South Fulton’s rural fire subscription policy was in the national spotlight again in early December 2011 following a rural fire that destroyed a mobile home on East Cavitt Lane just outside the city limits. The occupants had not subscribed to the rural fire service offered to county residents and the city’s firefighters could not extinguish the blaze. The occupants later told The Messenger they knew they had not paid the fee and had no ill feelings toward firefighters.
The situation was similar to a 2010 rural fire incident that brought national attention to South Fulton and all of Obion County over the rural fire subscription service.
It was revealed at the December 2011 South Fulton City Commission meeting that a review of the city’s rural fire subscription program will be on the agenda for the panel’s January meeting later this month.
“We are still looking at (the rural fire policy) and, like commissioner Vowell said at the last meeting, it has some flaws and we will review it in January,” Mrs. Craig told The Messenger. “We want to make sure there is no burden on the city’s taxpayers.”
Community
improvement
Mrs. Craig said the City of South Fulton was awarded a Community Development Block Grant for sewer rehabilitation again last year — “definitely one of the best things” — and meetings will start soon with economic development contacts and contractors for the second phase of the project. The first phase was done in 2010.
South Fulton’s appearance was also targeted in 2011 and citywide cleanup began with the demolition of three houses that were uninhabitable and were condemned. The city does not have a code enforcement officer or building inspector and Mrs. Craig said city officials have carefully worked through the process for the cleanup.

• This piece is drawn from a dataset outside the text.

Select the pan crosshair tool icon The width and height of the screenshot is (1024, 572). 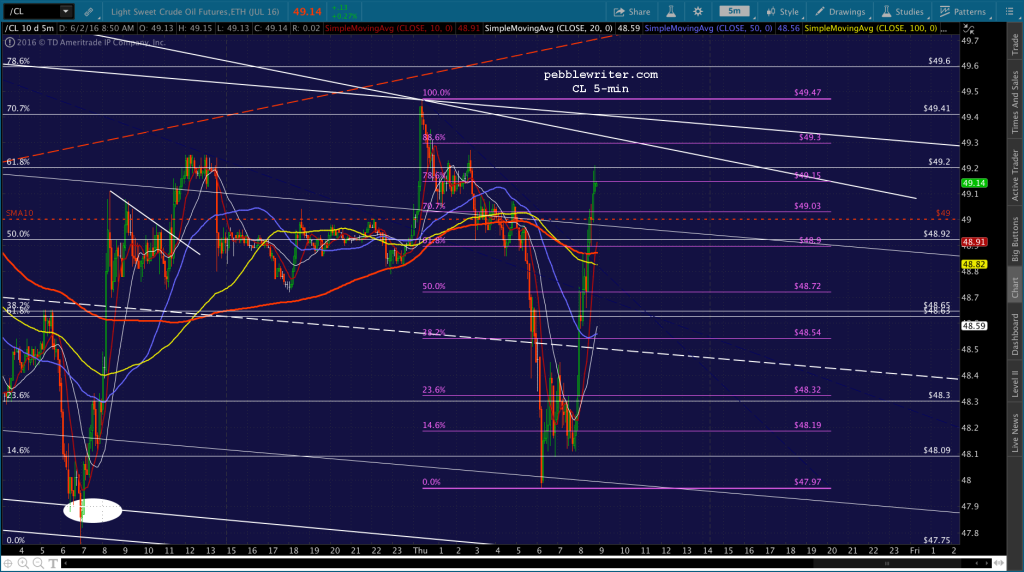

“We all have to work together to go through the process to ensure it’s done right,” she said. “We hope to do more cleanup and hope to do some demolition of other structures in 2012. We may revitalize the code enforcement program.”
South Fulton was also a part of the Twin Cities’ innovative “Let’s Paint the Town” revitalization program that resulted in exterior improvement to several buildings in the downtown area.
Plus, the city implemented a pothole detection program last year. It has drawn positive feedback and become part of a daily routine for city employees, according to Mrs. Craig.
City employees have also compiled a list of all South Fulton streets which need repair — “quite a few,” she said — and there is some money set aside to make repairs.
“There is not money to do all of them, but we will prioritize the list,” she said, explaining it will be partly based on criteria such as how much a street is traveled by the public.
City officials will also do more research on South Fulton’s flooding problem during 2012. Mrs. Craig said they have already talked with the West Tennessee River Basin Authority in regard to Harris Fork Creek and have received some feedback.
She will also be seeking “all the grant opportunities we can possibly find” for South Fulton in the coming year for areas such as mitigation and parks and recreation. She said the city “desperately” needs some type of family-oriented structure or park for the community.
As long-term goals, city officials will also be seeking grant opportunities for renovations to the city’s wastewater plant and will work toward implementing a replacement schedule for city vehicles.
Internally, upgrades will continue on the city’s computers and billing software and Mrs. Craig said she hopes improvements can be integrated into the city’s website in order to allow citizens to download forms and receive information.
“We want to be more user friendly for the citizens,” she said.